Schools acquired devices and technology for the start of the academic year in September partly using the €331 million provided directly by the institutions, in addition to making available the 1,200,000 devices already in their possession (data from the Ministry of Education website).

If nothing else, there is an attempt to fill the gaps revealed during the first wave of the pandemic, at least partially, on the technological side.

Projects: how to manage distance learning

Given the topical nature of this issue, there are many proposals supporting distance learning across all age ranges.

  1. The Ministry of Education website has a continually evolving portal on distance learning offering “tools for cooperation, exchange of good practice and twinning between schools, training webinars, multimedia content for study, certified platforms, all in full respect of privacy norms, for distance learning”.
    There is also a support community to make learning truly inclusive for everyone: web radio with provisions for sign language for the deaf and audio for the blind and visually impaired, contacts with Territorial Support Centers, autism centers and associations providing support for teachers, students and families. It also directs users to platforms and offers of mini guides for teachers in addition to much more multi-media material.

  2. The UNESCO portal also offers various solutions, platforms and advice for teachers and families about how to provide psychosocial support during such a complex time.

  3. The INDIRE (Istituto Nazionale di Documentazione, Innovazione e Ricerca Educativa) platform, in accordance with the Ministry of Education and thanks to support from the network of schools of the “Educational Avantgarde” (Avanguardie educative) and “Small Schools” (Piccole Scuole) movements and from the European Community’s eTwinning program, supplies tools and support for teachers and school administrators in adopting distance learning methodologies. The site provides video tutorials that explain how to record a lesson or hold one live on the most commonly-used online platforms, in addition to a series of interesting webinars available to everyone about how to make topics and subjects clearer and more interesting without being in the classroom. Aspects linked to information security and privacy and pedagogy are also discussed.

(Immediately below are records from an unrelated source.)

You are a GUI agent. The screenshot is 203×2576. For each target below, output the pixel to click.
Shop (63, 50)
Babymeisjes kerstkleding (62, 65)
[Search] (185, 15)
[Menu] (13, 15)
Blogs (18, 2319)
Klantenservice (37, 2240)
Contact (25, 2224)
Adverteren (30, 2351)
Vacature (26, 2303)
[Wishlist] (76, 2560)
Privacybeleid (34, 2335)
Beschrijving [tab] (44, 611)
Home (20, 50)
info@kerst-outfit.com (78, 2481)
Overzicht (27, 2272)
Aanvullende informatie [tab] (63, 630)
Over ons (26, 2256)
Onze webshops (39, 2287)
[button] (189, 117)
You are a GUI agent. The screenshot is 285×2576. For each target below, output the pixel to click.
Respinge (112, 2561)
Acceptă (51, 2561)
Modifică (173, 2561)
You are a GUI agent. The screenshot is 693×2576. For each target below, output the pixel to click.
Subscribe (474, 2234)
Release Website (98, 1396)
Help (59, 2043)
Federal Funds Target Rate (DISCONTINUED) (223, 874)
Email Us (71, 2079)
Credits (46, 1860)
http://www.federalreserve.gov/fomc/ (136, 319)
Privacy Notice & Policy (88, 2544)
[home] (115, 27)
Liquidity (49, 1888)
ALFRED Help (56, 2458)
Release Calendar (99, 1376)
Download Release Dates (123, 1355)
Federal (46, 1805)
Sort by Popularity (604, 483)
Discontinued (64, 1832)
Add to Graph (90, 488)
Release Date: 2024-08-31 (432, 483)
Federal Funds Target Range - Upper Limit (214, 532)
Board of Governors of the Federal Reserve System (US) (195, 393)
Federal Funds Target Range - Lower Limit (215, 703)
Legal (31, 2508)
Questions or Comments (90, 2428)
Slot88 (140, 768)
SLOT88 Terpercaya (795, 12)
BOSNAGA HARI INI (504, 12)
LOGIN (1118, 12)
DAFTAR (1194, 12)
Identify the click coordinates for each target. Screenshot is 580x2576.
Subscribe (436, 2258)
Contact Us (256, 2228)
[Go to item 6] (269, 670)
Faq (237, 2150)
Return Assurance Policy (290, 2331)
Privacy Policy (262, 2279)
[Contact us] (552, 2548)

  4. The Fondazione Treccani Cultura, which we support, has established the Strade Maestre (Teaching Roads) projectInclusionaccessibilitysharingcollaboration and specialization are the tools, or roads to learning, offered by the digital learning platform Treccani Scuola.
    Dedicated to students, teachers and educational institutions, and accessible free of charge at school or remotely on computer, tablet and smartphone, it offers an on-demand study support service with a group of teachers selected by Treccani, in addition to interactive and immersive tools, multimedia courses, certified content, a community where students and teachers from all over Italy can meet and share material and best practices, and a constantly evolving digital archive.
    There are tools available to students with specific reading and learning difficulties to assist in independent and more effective study, such as magnification, annotation and text summaries. There are exercises and tests for individuals and classes to follow the learning phases, extremely useful for preparing for the state exam in particular, which provide immediate feedback, thereby helping teachers manage assessment at a distance and monitor the progress of the entire class.

  5. UNICEF Italia offers content that is aimed more at emotional than educational support, with short video lessons on various topics, creative ideas, animated readings from illustrated books, and video workshops for the youngest, meanwhile Telefono Azzurro keeps its listening and emergency lines open every day, 24 hours a day, in addition to providing advice on how to help children and adolescents recognize and manage fear, how to talk to children and answer their questions, plus activities to do at home.